### Lesetext ###
Das Rezept für den perfekten Mix

Nach und nach wuchs meine Musiksammlung, mein Taschengeld floss in Leerkassetten und ich entdeckte die Kunst der Komposition. Die Kassetten wurden nicht mehr wahllos, in der Reihenfolge der aufgezeichneten Radiomusik, bespielt. Ich entdeckte eine neue Disziplin: Mixtapes aufnehmen (auch Compilation oder Sampler genannt). Ich nahm also Kassetten auf, bei denen die musikalische Zusammenstellung wohl bedacht war und eine bestimmten Stimmung oder einen bestimmten Zweck verfolgte:
Welche Stücke kommen für eine bestimmte Gefühlslage infrage und in welcher dramaturgischen Reihenfolge entfalten diese Stücke am besten ihre Wirkung? Ist die Kassette für jemand, der gut gelaunt, nachdenklich, verliebt ist – oder es werden soll?
Was sich kompliziert anhört war ganz einfach. Sollte die Kassette für ein Mädchen sein, das ich gerne mochte, durfte der Mix etwas verspielter und vor allem gefühlvoller sein. Oder war die Kassette für längere Autofahrten mit meiner Family? Dann besser kurzweilig, freudig beschwingt, mit einem Hauch Extravaganz – um meinem musikliebenden Vater zu imponieren.
Für meine Mixtapes gab es simple Regeln: sie fingen nie mit einem Hit an, das wäre zu profan gewesen; die Spannung wäre dahin. Also begann es mit 1-2 unbekannteren Titeln, die gut ins Ohr gehen, ein bisschen fordern (nicht zu sehr) und deren Stimmung richtungsweisend für diesen Mix sein soll. Dann kam ein Knaller – aber immer zeitlos, nie abgegriffen. Es folgten eingängige Stücke die einen farbenreichen Spannungsbogen bildeten. Wohlplatziert sorgte dann die Original-Version eines weltbekannten Covers für ein besonderes Geschmäckle. Die Krönung waren zwei Hits hintereinander – abgerundet durch einen unbekannten, starken Song für den Schluss. Das war der Ablauf, für jede Seite einer Kassette.

 

Leerjahre vs. Lehrjahre

Ende der 90er wechselte ich von Kassette auf CD und meine Musiksammlung wuchs von Neuem – diesmal auf silbrigen Scheiben und in besserer Qualität. Meine Mixtapes waren wieder überall dabei: Beim Zelten, auf Familienreisen, bei Freunden und im Musikunterricht (wenn der Lehrer unachtsam war und die Schüler sich Zugang zur lautstarken PA-Anlage verschafften).
###
Deine Aufgaben -
(a) Wie lässt sich der Text über Mixtapes in genau zwei Sätzen zusammenfassen?
(b) Kannst du den Text über Mixtapes nach seinem letzten Satz aufgreifen und um einige Sätze fortführen?
Für diese Aufgaben spielen die Zeilen keine Rolle.
### Vorliegende Daten ###
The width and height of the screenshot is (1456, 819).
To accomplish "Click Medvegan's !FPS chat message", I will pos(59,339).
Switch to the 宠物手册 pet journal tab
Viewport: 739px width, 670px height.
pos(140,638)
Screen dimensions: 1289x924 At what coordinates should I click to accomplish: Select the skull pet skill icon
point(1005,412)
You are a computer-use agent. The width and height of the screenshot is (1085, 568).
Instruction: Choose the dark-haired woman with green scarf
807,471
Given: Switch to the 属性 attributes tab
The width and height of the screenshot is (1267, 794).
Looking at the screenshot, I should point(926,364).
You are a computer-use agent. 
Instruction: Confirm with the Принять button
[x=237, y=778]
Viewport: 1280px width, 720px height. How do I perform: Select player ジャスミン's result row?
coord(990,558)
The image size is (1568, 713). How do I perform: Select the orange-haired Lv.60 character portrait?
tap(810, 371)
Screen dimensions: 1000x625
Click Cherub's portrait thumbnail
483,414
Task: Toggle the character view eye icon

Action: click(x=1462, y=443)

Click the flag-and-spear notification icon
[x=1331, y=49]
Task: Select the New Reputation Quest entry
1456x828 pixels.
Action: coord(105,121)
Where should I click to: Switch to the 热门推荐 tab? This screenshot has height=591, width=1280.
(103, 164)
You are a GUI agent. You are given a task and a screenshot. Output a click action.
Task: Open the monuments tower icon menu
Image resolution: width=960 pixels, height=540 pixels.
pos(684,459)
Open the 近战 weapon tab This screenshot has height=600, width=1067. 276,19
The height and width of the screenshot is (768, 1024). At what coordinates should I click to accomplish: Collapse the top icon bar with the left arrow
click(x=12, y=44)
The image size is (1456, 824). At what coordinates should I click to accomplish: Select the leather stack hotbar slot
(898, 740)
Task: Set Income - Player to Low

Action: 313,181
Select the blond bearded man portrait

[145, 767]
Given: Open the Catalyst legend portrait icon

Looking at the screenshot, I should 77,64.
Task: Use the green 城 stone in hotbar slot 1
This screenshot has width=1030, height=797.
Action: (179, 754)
###
Die Ergebnisse -
(a) Mit der wachsenden Musiksammlung wurden Kassetten nicht mehr wahllos bespielt, sondern als Mixtapes, deren Zusammenstellung wohlbedacht war und einer bestimmten Stimmung oder einem Zweck diente, etwa für ein Mädchen oder für längere Autofahrten mit der Familie. Für den Ablauf jeder Kassettenseite galten einfache Regeln, und Ende der 90er ging es von der Kassette zur CD über, wobei die Mixtapes wieder überall dabei waren.

(b)
Zwar baute ich mir inzwischen zuhause aus Sperrmüllfunden Lautsprecher zusammen aber eine »richtige« Anlage für kleinere Events fehlte mir – und zwei ordentliche CD-Player samt Mischpult noch dazu. Dieser Mangel sollte mich auch bei der ersten Berufswahl beeinflussen. Denn ich stellte mir die Frage, wie ich zum Einkaufspreis an vernünftiges DJ-Equipment kommen könnte. Das war wohl der einzige und wahre Grund für meine Ausbildung zum Radio-Fernsehtechniker. Diese Entscheidung beschied mir eine wenig erquickliche Lehrzeit – doch ein wachsendes Equipment: selbst gebaut, repariert oder günstig erstanden.
Die Berufsschule frustrierte mich, weshalb ich während des Unterrichts wieder vor mich hin zeichnete. Von meinen Kollegen und Freunden bekam ich Aufträge um Tattoos zu entwickeln, meine Kreationen per Pinsel auf Wände zu verewigen und die Cover und Plakate ihrer Bands zu gestalten. Bald leuchtete mir ein, dass ich meinen technischen Berufsweg verlassen sollte um es doch mit Grafikdesign versuchen sollte: Und es sollte gut gehen.

 

Was Musik und Design verbindet

Nach wenigen Jahren auf meinem neuen Berufsweg stellte ich zwei wichtige Dinge fest: 1) Si, das ist der richtige Beruf für mich. Und 2) beim Branding und Marketing geht es ähnlich wie beim Mixtape zu, denn es ist mit gewissen Unbekannten zu jonglieren: Wer ist das Publikum, welche geeigneten Mittel stehen zur Verfügung, mit welcher Stimmung holen wir die Leute ab und wie sollen sie sich später fühlen? Die Aufgabe ist in beiden Gebieten ähnlich: Die Aufmerksamkeit der Menschen gewinnen, sie berühren und begeistern. Dafür braucht es Einfühlungsvermögen für das Publikum und ein Händchen für die Zutaten. Kein Wunder, dass soviele bekannte DJs und Musiker:innen zuvor Grafikdesign machten – und umgekehrt.

 

Die Kunst Musik zu verweben

Meine Freude, Musik zu entdecken und wie Perlen miteinander zu verknüpfen, blieb mir erhalten. So kam es, dass ich auf Partys, Familienfeiern und in kleinen Clubs aufzulegen begann (oder besser: einzulegen, wenn wir von CDs sprechen). Als es mit dem Grafikdesign dann ernsthafter wurde und ich mich 2005 selbstständig machte, fuhr ich das DJing wieder runter und machte nur noch Mixtapes: für mich und vor allem als individuelle Geschenke für Freunde. Die Essenz meiner DJ-Sets auf die Dauer und Intensität eines Albums  zu komprimieren, war eine anspruchsvolle Herausforderung die mir gefiel.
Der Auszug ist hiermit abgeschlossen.